» GIVEN PROBLEM: Please count the lines in the entries below that contain the string "target", treating uppercase and lowercase as different, and give only the number.

» THE RECORDS:
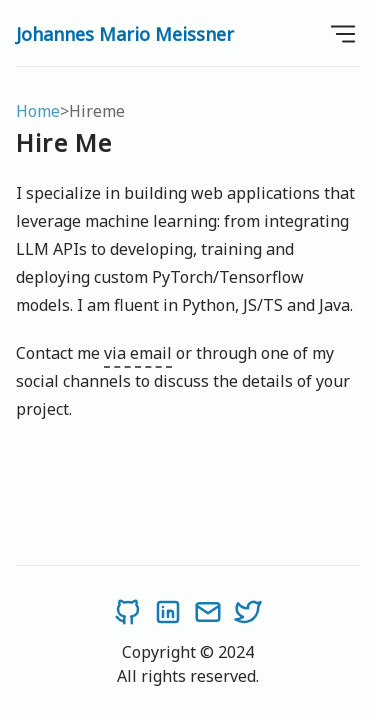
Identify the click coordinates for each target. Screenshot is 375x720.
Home (38, 111)
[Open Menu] (343, 33)
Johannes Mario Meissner (125, 34)
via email (138, 353)
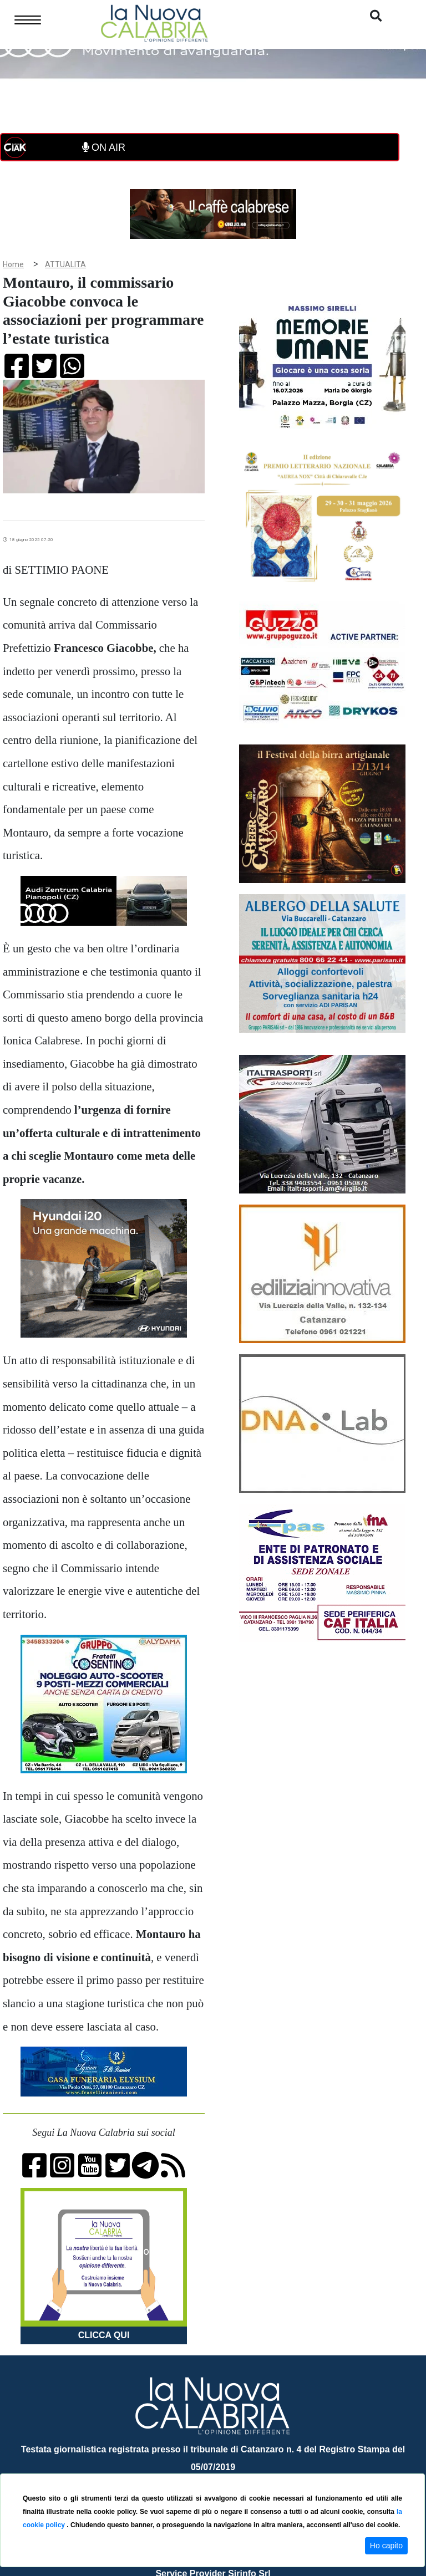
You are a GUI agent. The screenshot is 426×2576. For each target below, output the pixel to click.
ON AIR (103, 147)
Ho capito (386, 2545)
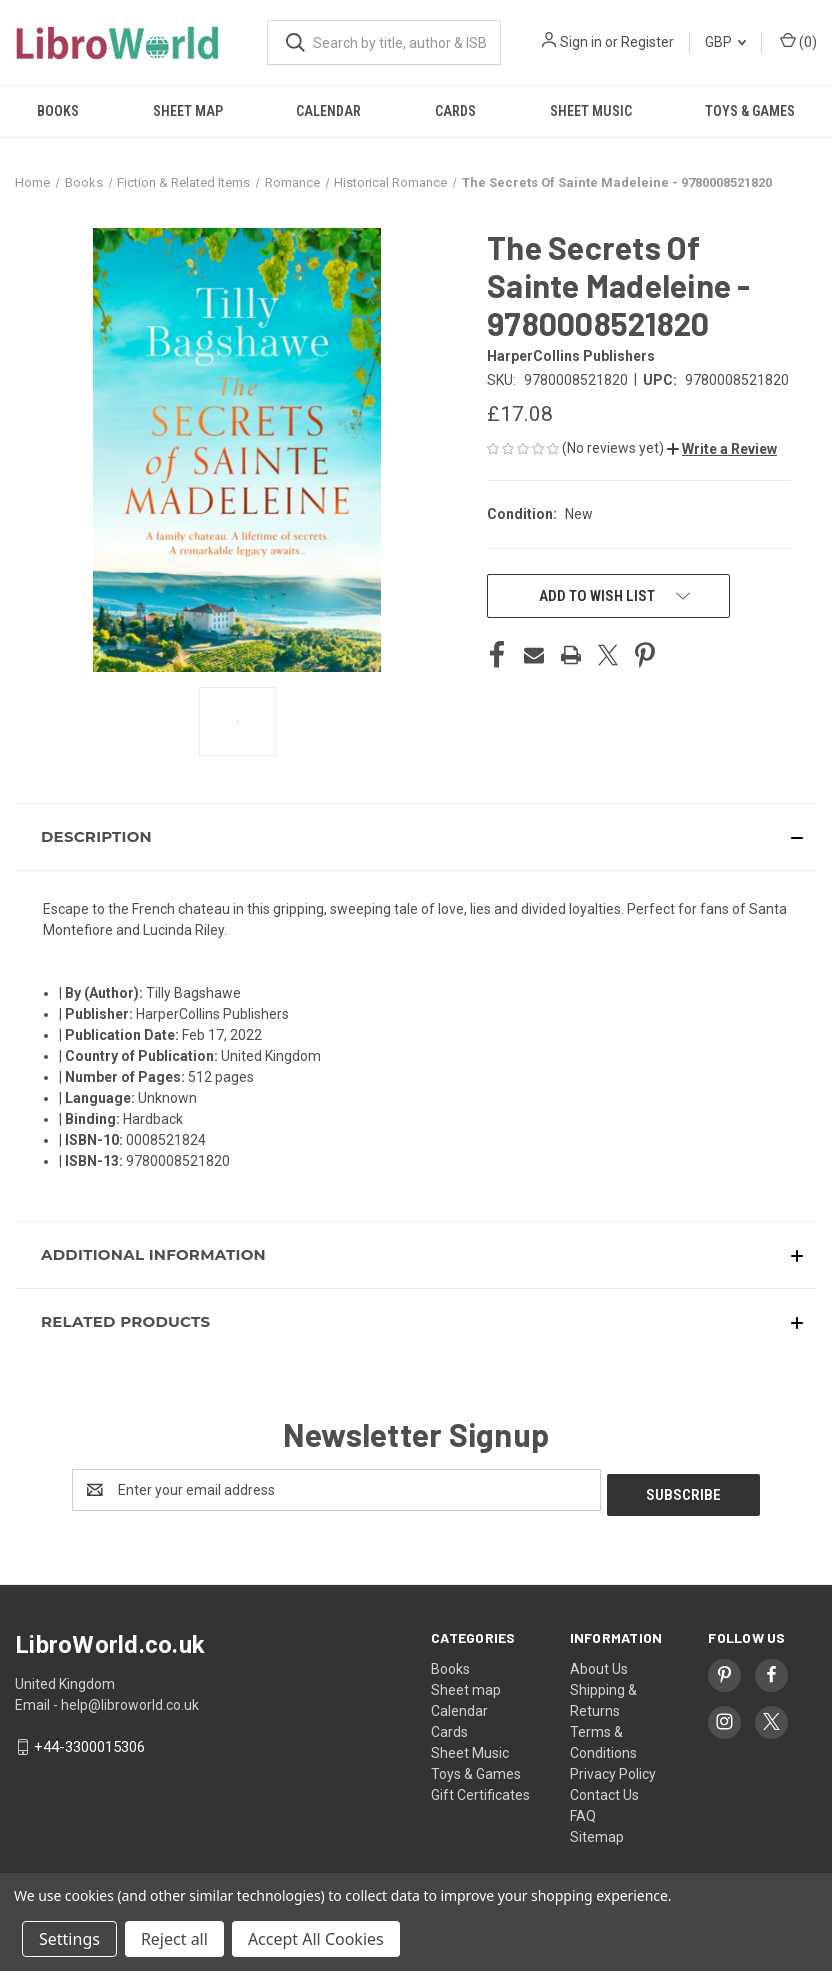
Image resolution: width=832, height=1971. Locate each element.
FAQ (583, 1811)
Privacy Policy (613, 1769)
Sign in (581, 42)
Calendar (328, 111)
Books (58, 111)
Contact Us (604, 1790)
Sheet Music (591, 111)
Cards (455, 111)
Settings (69, 1939)
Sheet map (188, 111)
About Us (599, 1664)
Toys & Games (476, 1769)
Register (647, 42)
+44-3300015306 (89, 1742)
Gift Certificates (480, 1790)
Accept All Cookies (316, 1939)
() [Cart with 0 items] (798, 41)
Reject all (174, 1939)
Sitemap (597, 1832)
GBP (725, 42)
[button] (722, 449)
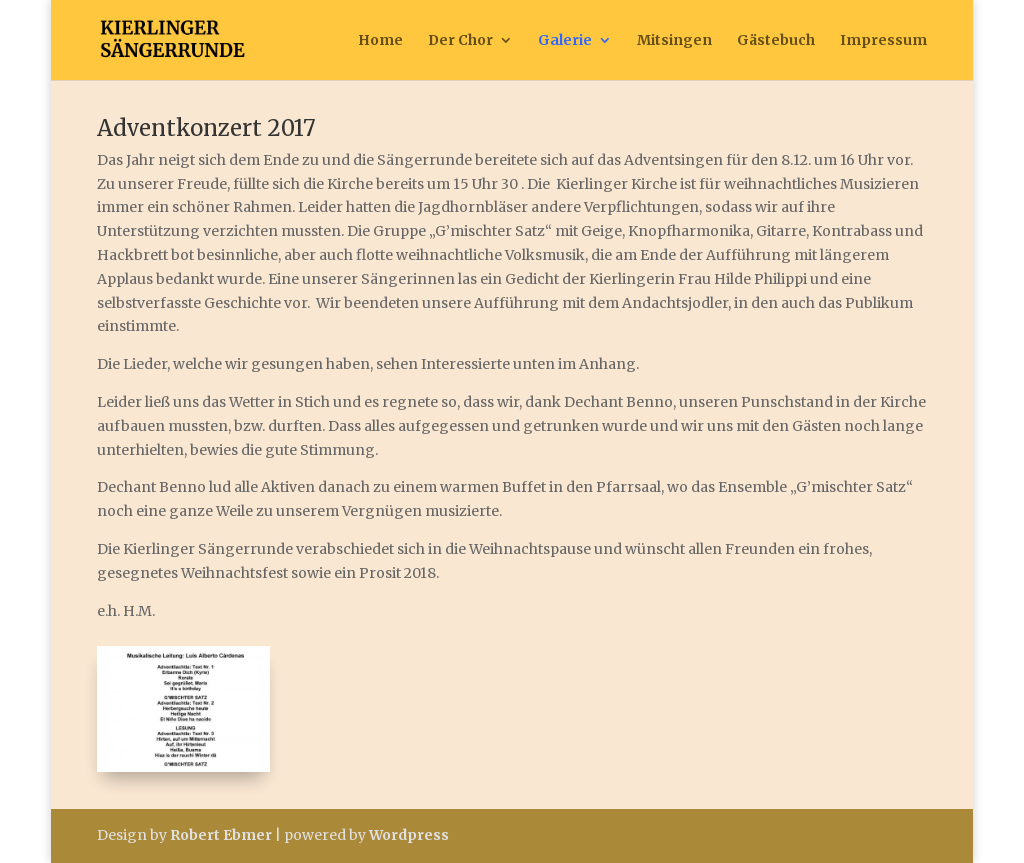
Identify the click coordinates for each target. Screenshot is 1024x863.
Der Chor (460, 41)
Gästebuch (776, 41)
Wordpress (409, 835)
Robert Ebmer (221, 835)
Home (380, 41)
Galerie (565, 41)
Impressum (883, 41)
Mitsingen (674, 41)
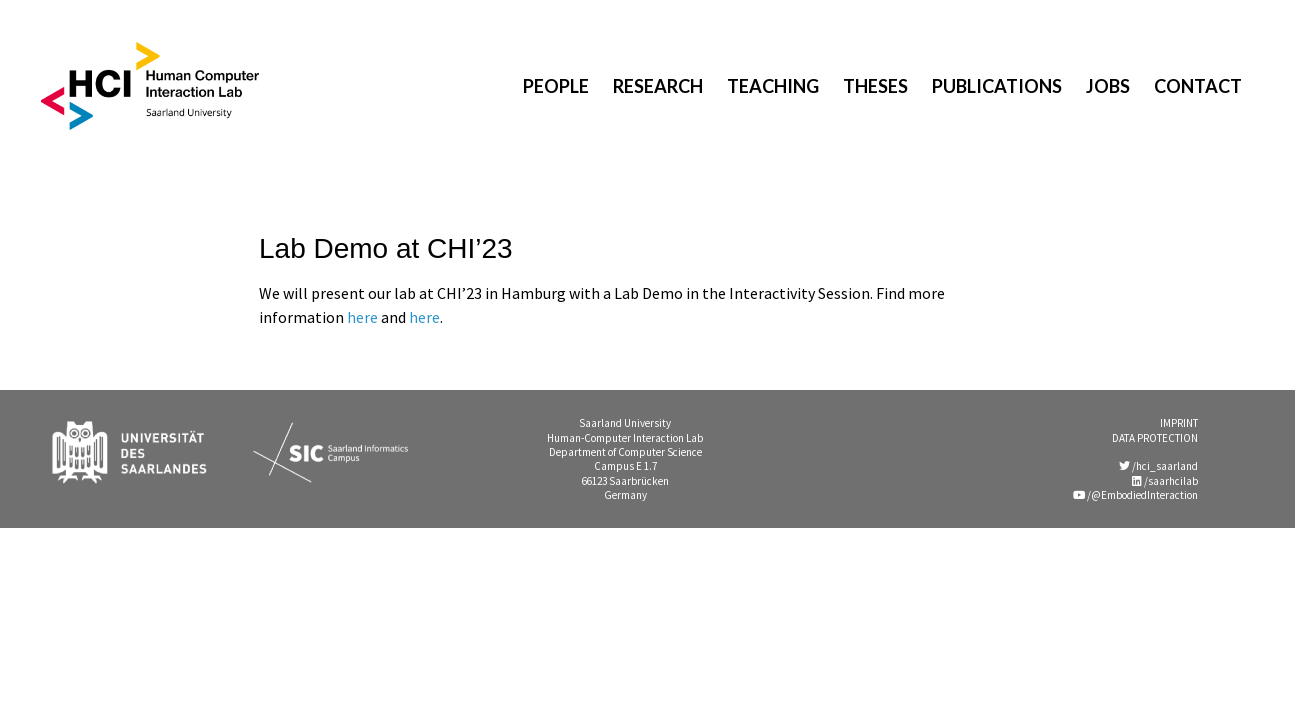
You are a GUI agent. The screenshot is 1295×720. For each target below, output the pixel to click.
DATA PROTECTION (1155, 438)
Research (658, 86)
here (362, 317)
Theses (875, 86)
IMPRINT (1179, 423)
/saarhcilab (1165, 481)
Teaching (773, 86)
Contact (1198, 86)
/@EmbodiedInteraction (1135, 495)
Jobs (1108, 86)
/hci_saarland (1158, 466)
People (556, 86)
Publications (997, 86)
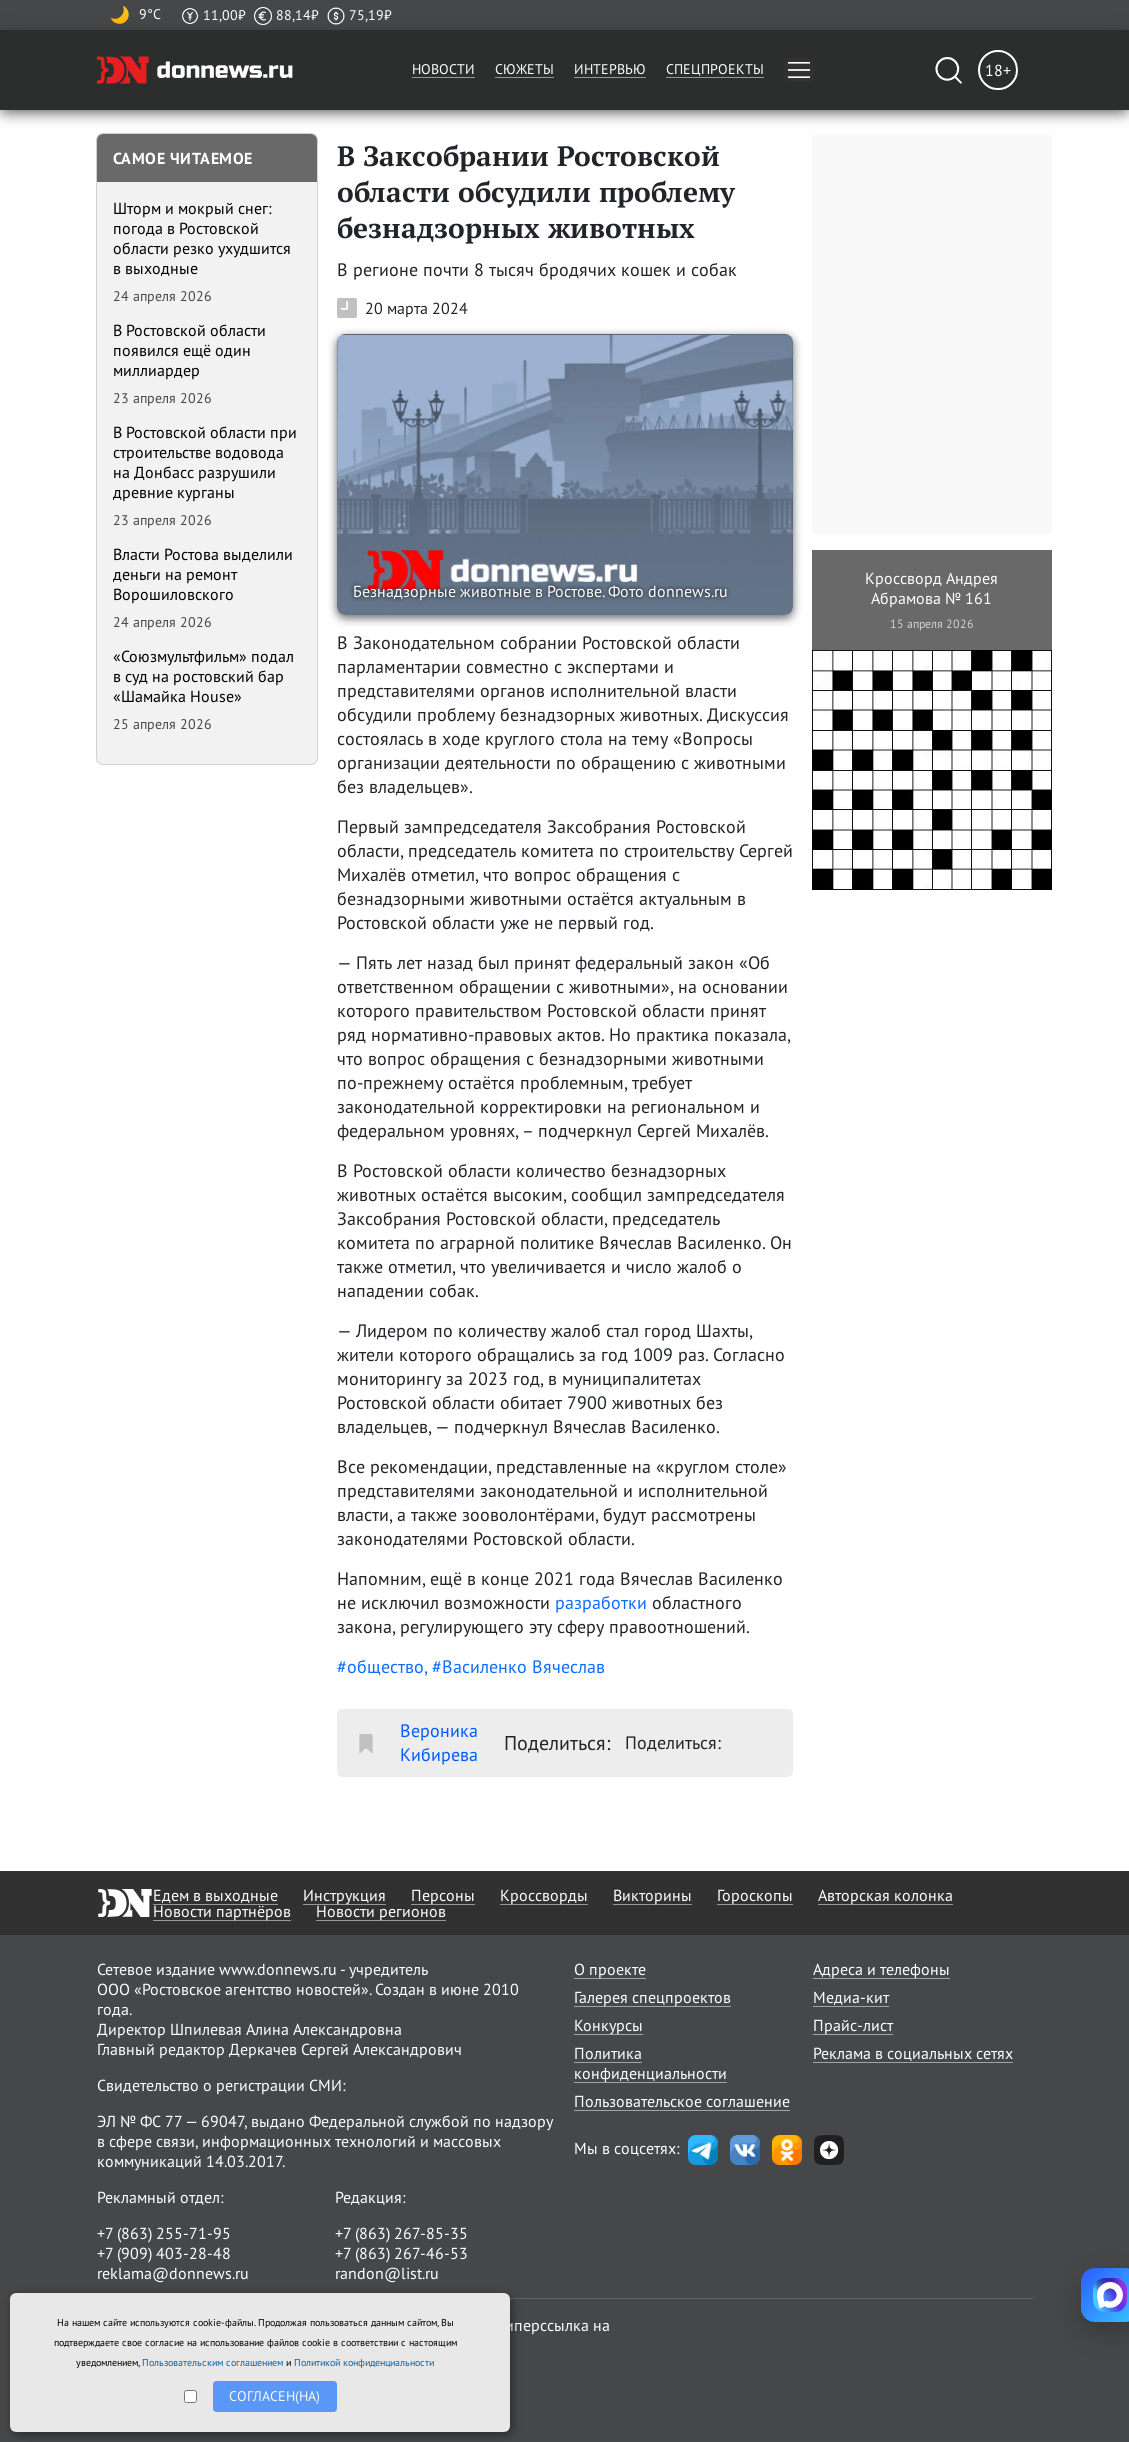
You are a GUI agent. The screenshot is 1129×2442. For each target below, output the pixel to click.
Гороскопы (755, 1895)
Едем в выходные (215, 1895)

» ANSWER: 5